## EXERCISE INSTRUCTIONS
Below are some records; return each one exactly as written.

## Collected data

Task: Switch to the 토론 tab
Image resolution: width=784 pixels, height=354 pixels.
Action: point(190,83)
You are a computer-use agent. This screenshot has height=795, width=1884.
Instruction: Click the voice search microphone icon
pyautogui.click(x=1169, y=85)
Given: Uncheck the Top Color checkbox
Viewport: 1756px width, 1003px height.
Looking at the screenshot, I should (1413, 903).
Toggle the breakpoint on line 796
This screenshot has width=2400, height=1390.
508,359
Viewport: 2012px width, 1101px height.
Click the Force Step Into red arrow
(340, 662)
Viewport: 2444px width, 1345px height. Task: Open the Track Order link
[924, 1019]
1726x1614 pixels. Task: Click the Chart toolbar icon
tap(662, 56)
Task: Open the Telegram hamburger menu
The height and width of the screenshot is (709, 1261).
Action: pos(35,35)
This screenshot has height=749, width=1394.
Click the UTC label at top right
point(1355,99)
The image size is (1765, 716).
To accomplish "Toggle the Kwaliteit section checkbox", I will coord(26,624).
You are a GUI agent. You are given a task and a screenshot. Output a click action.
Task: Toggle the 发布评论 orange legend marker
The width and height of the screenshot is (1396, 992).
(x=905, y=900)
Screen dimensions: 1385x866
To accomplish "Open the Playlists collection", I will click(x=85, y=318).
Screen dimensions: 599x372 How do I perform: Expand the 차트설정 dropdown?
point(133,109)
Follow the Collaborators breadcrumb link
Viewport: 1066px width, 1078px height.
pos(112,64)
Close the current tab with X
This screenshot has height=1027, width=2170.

## OUTPUT
Task: Switch to the 토론 tab
Image resolution: width=784 pixels, height=354 pixels.
Action: point(190,83)
You are a computer-use agent. This screenshot has height=795, width=1884.
Instruction: Click the voice search microphone icon
pyautogui.click(x=1169, y=85)
Given: Uncheck the Top Color checkbox
Viewport: 1756px width, 1003px height.
Looking at the screenshot, I should (1413, 903).
Toggle the breakpoint on line 796
This screenshot has width=2400, height=1390.
508,359
Viewport: 2012px width, 1101px height.
Click the Force Step Into red arrow
(340, 662)
Viewport: 2444px width, 1345px height. Task: Open the Track Order link
[924, 1019]
1726x1614 pixels. Task: Click the Chart toolbar icon
tap(662, 56)
Task: Open the Telegram hamburger menu
The height and width of the screenshot is (709, 1261).
Action: pos(35,35)
This screenshot has height=749, width=1394.
Click the UTC label at top right
point(1355,99)
The image size is (1765, 716).
To accomplish "Toggle the Kwaliteit section checkbox", I will coord(26,624).
You are a GUI agent. You are given a task and a screenshot. Output a click action.
Task: Toggle the 发布评论 orange legend marker
The width and height of the screenshot is (1396, 992).
(x=905, y=900)
Screen dimensions: 1385x866
To accomplish "Open the Playlists collection", I will click(x=85, y=318).
Screen dimensions: 599x372 How do I perform: Expand the 차트설정 dropdown?
point(133,109)
Follow the Collaborators breadcrumb link
Viewport: 1066px width, 1078px height.
pos(112,64)
Close the current tab with X
This screenshot has height=1027, width=2170.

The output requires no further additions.